Also, if you missed this webinar, be sure to check out the recorded presentation “Spark to Strategy“–by Rick Thoman (ACCAP) and Jake Dollard (Alaska Fire Service) on the 2024 fire season and how fire management plans turn into actions in Alaska.

Pondering the fate of old-growth “reindeer moss” and caribou

Caribou lichens, Cladonia (Cladina) spp., are a slow-growing, vital winter forage for caribou. They are commonly called “reindeer moss” but aren’t really moss. And they are important to both reindeer and to caribou. Eric Palm (2022), for his PhD thesis, used GPS-collared caribou locations from several agencies in Alaska to show that caribou strongly avoided burned areas, especially in winter, and that their preference was related to lichen abundance. He concluded that: “caribou will experience increasing winter habitat loss as fire frequency and severity increase [in a warmer climate]. . . .We suggest that management strategies prioritizing protection of core winter range . . .  would provide important climate-change refugia for caribou.” In a separate study, Matt Macander et al. (2020) demonstrated effective satellite mapping of lichen-rich ranges in Alaska, and his analyses also reinforced the caribou preference for habitat areas with >30% lichen cover.
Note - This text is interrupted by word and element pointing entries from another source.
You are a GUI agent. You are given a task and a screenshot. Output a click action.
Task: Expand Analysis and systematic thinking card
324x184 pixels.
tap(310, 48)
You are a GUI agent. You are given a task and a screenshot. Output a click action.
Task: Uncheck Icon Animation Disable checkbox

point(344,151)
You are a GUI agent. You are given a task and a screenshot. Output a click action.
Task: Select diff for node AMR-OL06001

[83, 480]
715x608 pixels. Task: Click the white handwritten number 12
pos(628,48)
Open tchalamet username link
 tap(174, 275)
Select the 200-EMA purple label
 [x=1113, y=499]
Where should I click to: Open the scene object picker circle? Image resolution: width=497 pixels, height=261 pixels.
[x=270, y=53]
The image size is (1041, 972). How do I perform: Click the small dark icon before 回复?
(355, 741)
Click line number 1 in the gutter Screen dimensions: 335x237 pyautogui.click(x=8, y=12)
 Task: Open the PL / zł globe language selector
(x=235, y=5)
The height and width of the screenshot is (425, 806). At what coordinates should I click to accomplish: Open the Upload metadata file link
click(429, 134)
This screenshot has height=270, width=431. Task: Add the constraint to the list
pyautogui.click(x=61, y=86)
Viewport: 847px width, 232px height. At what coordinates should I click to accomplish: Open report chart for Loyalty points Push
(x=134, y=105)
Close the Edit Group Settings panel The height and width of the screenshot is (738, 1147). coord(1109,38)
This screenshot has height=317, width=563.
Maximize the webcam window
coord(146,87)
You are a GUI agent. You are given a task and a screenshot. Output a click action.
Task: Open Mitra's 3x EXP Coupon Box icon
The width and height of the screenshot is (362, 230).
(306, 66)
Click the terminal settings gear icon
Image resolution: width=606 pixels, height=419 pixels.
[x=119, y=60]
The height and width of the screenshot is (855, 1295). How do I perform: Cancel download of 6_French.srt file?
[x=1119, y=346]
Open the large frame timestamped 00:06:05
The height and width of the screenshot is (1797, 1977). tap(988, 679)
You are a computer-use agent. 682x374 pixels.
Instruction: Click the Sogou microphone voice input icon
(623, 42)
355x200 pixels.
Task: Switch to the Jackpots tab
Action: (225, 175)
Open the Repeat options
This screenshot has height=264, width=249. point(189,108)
Often you hear that lichens are only important in winter, but Libby Ehler (2021) used GPS video collars as well as diet analysis from droppings to show that lichens dominated caribou summer diet for the Alaska Fortymile Herd: 59% of composition of fecal pellets and 39% of observed foraging on the video collars in summer was lichen (vs. 37% shrubs). Only in June and July did the videos record a little more browsing on shrub than lichen, and in winter caribou expend a lot of energy locating and digging for rich patches of ground-hugging lichens. Previous studies demonstrated similar diet dominance by lichens in other herds in Alaska and Canada.

Now, in a new study, Liming He, of Natural Resources Canada, has documented large-scale decline in these lichen habitats in Eastern Canada. His study derived caribou lichen cover maps for two time periods ~30 years apart (1980’s, & 2020’s) using Landsat satellite imagery for a large area including several boreal caribou population ranges. Lichen cover declined in 62% of the region evaluated and increased in 11%. Fires were responsible for a quarter of the decrease, even in a region of Canada where fires have been relatively rare. The larger part (3/4) remains unexplained, with warming-induced shrub encroachment high on the list of suspects. Although we do not yet have a comparable study for Alaska, Macander et al. (2022) found lichen had declined 13% as a plant functional type in Alaska from 1985-2020, in a study that also used Landsat satellite data.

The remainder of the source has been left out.